Hopene Cyclase Research Articles

Squalene-hopene cyclase: insight into the role of the methyl group on the squalene backbone upon the polycyclization cascade. Enzymatic cyclization products of squalene analogs lacking a 26-methyl group and possessing a methyl group at C7 or C11.

To provide deep insight into the polycyclization reaction of squalene, some analogs were synthesized and incubated with the cell-free homogenates of the recombinant Escherichia coli encoding the wild-type squalene cyclase. The presence of C6-Me leads to an efficient polycyclization cascade. Substitution of the C14-H and the C18-H with a methyl group halted the polycylization reaction at the tricyclic ring stage having a 6/6/6-fused ring system and the tetracycle with a 6/6/6/6-fused ring, respectively, both of which were produced according to a Markovnikov closure. Replacement of the C7-H and the C11-H with a methyl group led to no cyclization. These results, in conjunction with our previous reports, indicated that the methyl positions are important for bringing to completion of the normal polycylization reaction and further demonstrated that the precise steric bulk size at the methyl positions of squalene is critical to the correct folding and the strong binding of the substrate to the squalene cyclase.

Binding structures and potencies of oxidosqualene cyclase inhibitors with the homologous squalene-hopene cyclase.

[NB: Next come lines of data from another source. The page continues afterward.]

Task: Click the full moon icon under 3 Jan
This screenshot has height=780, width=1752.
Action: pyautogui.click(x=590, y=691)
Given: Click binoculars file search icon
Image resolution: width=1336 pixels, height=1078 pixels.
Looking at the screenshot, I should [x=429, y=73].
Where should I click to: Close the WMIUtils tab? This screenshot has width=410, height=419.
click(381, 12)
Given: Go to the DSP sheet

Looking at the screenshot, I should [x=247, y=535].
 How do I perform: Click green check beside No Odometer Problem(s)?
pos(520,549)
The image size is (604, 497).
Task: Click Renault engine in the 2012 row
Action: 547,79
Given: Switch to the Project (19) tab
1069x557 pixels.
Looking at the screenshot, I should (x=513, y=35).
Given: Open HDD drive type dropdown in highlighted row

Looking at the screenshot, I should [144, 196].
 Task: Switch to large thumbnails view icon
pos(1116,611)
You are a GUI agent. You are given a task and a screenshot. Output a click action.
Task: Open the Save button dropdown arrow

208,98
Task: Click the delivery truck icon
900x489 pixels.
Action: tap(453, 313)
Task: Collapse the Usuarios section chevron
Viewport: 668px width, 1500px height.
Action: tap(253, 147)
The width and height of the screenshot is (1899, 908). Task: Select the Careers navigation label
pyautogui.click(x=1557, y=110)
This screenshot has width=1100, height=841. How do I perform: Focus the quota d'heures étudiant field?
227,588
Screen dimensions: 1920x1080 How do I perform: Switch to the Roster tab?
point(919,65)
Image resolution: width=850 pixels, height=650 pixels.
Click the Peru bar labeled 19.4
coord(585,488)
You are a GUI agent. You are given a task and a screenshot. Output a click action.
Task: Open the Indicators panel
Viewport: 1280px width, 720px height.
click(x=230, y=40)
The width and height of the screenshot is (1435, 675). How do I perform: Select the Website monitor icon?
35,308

The binding structures of 11 human oxidosqualene cyclase inhibitors designed as cholesterol-lowering agents were determined for the squalene-hopene cyclase from Alicyclobacillus acidocaldarius, which is the only structurally known homologue of the human enzyme. The complexes were produced by cocrystallization, and the structures were elucidated by X-ray diffraction analyses. All inhibitors were bound in the large active center cavity. The detailed binding structures are presented and discussed in the light of the IC50 values of these 11 as well as 17 other inhibitors. They provide a consistent picture for the inhibition of the bacterial enzyme and can be used to adjust and improve homology models of the human enzyme. The detailed active center structures of the two enzymes are too different to show an IC50 correlation.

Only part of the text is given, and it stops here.